Politics

Where is our outrage for Matagarup?

In what is becoming a regular occurrence, Prime Minister Tony Abbott drew much ire this week for offending members of the Australian public. This time, the outrage erupted when he asserted that living in one of Western Australia’s 274 remote communities is a “lifestyle choice” made by this nation’s Indigenous population. Yes, a lifestyle choice.

Photo by Zebedee Parkes.

Photo by Zebedee Parkes.

The outrage is no doubt rightful; using the word “lifestyle” implies that living in a remote Indigenous community is a self-indulgent choice, akin to enrolling one’s kids in a tax-payer funded private school, working in a tax-payer subsidised farm, or backing a government’s decision to enter into a tax-payer funded foreign war. The comment conveniently ignores that living in harmony with the land is a tradition that had persisted among Indigenous communities for 40,000 years before European settlers’ colonisation, and would have persisted for much longer had we not removed Aboriginals from their land and placed them in missions and reserves to “civilise” them.

After all, White Man knows best about all things, right?

But what is more upsetting than Mr Abbott’s ignorant comment – because, let’s face it, we have now come to expect misogynistic and racist comments from him – is the lack of outrage by the general public about the context in which the comment was made and the events that followed.

Mr Abbott’s comment came as he backed a plan in Western Australia to close more than 100 remote communities and relocate more than 1000 people. The decision to close down these communities came after the Commonwealth announced last year that it was withdrawing funding to two-thirds of the communities that it had previously supported. Western Australia Premier Colin Barnett is gradually shutting down vital facilities, such as health clinics, schools, and water and power supplies to some of these communities.

Since Mr Abbott’s comment earlier this week, an Aboriginal camp set up in Matagarup (also known as Heirisson Island, an Aboriginal Heritage Site) is in danger of being torn down. The purpose of the camp is to house people who lived in remote communities that are being shut down.

Photo by Zebedee Parkes.

Photo by Zebedee Parkes.

This camp, which is on the site of the Nyoongar Tent Embassy, is essentially for Australia’s refugees: the traditional custodians of its land.

And, under the orders of the Perth City Council, police moved in on Friday with riot squads, mounted police and dogs to close down the refugee camp. The police eventually left, but not after standing by as councillors seized camping gear and supplies from the refugee camp set up by and for our Indigenous population, internally displaced yet again by our very own government.

So, where is the outrage at what is happening in Matagarup?

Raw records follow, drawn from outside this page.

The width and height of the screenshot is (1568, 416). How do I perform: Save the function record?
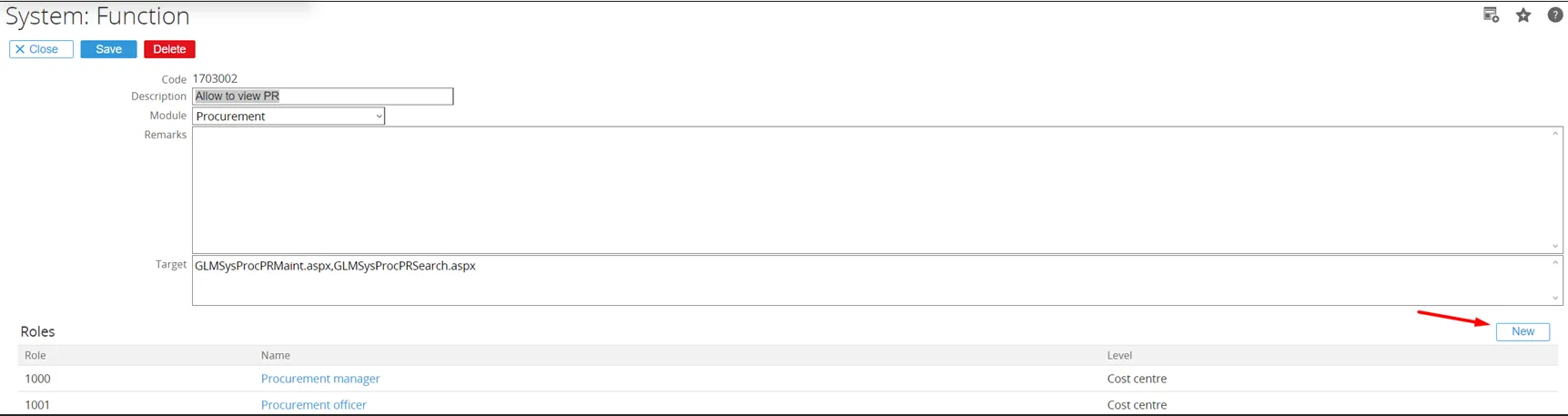point(108,49)

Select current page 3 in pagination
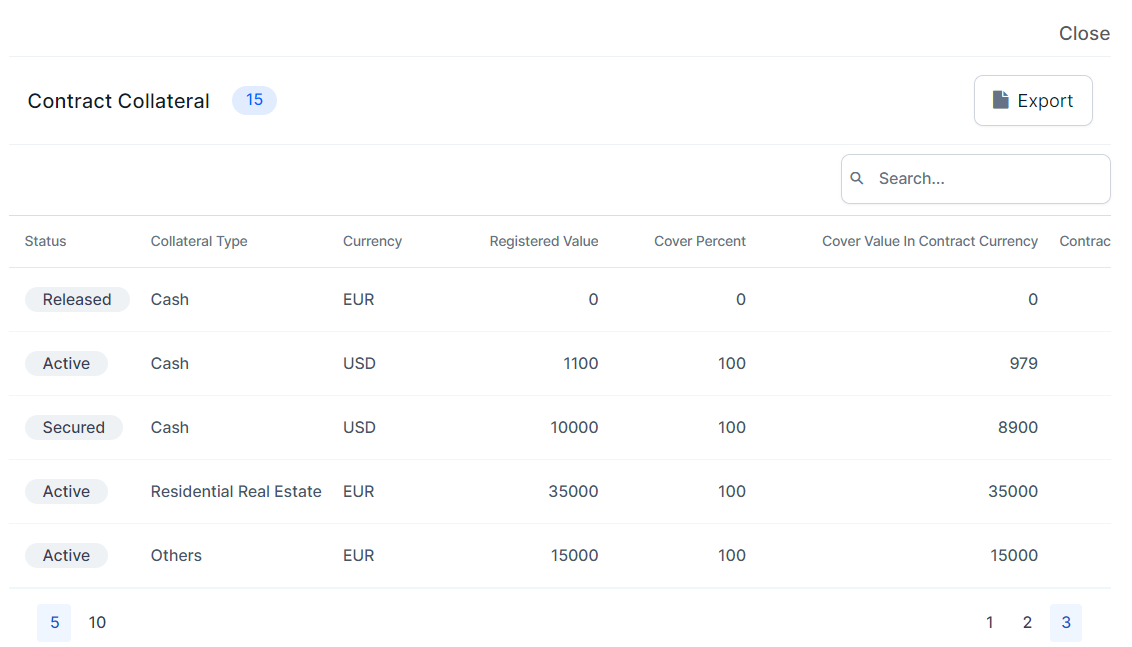(x=1065, y=623)
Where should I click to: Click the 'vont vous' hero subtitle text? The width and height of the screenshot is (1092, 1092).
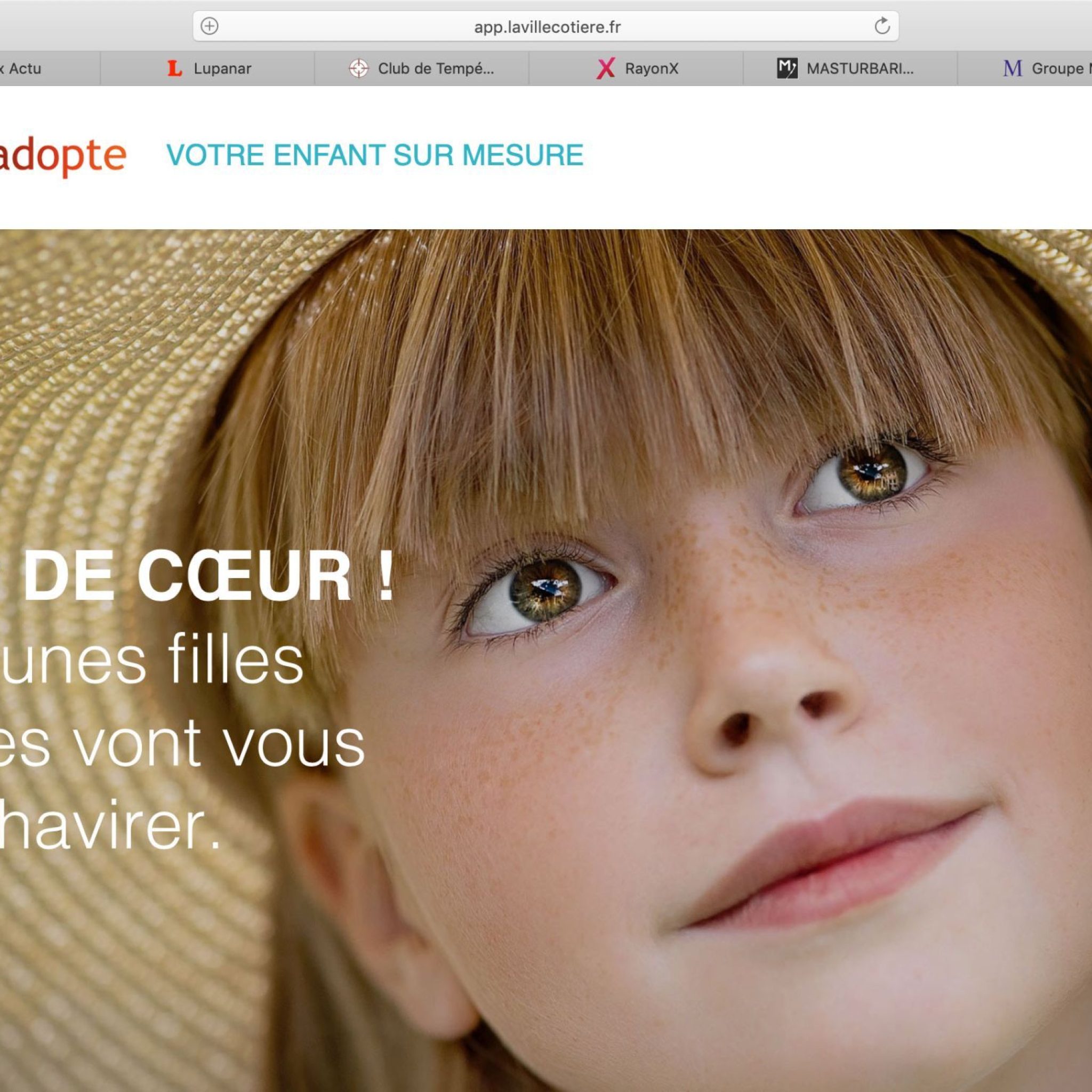click(x=219, y=744)
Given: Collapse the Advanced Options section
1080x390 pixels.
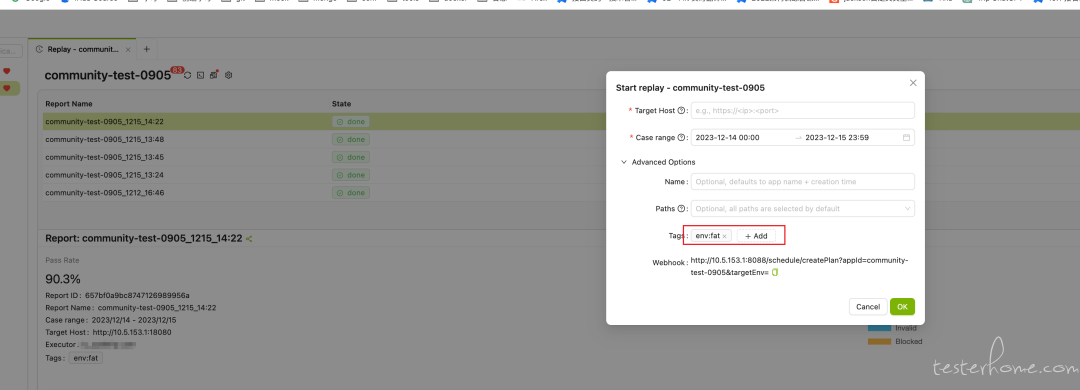Looking at the screenshot, I should coord(658,162).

It seems that outrage is reserved only for when Mr Abbott makes yet another uninformed comment.

We continually discuss the crises in Syria, Palestine and Manus Island, but why is there no discussion about the refugee problem being created within Australia? Will we not acknowledge the magnitude of what is happening until a Prime Minister apologises in two hundred years’ time for once more internally displacing our Indigenous people as we stand by idly? The double-standard must end.

As immigrants, or as children of immigrants, we must fight for and with the original custodians of this land that we have been able to call home. We should stand with all people whose lands have been occupied, particularly when we are among the occupiers.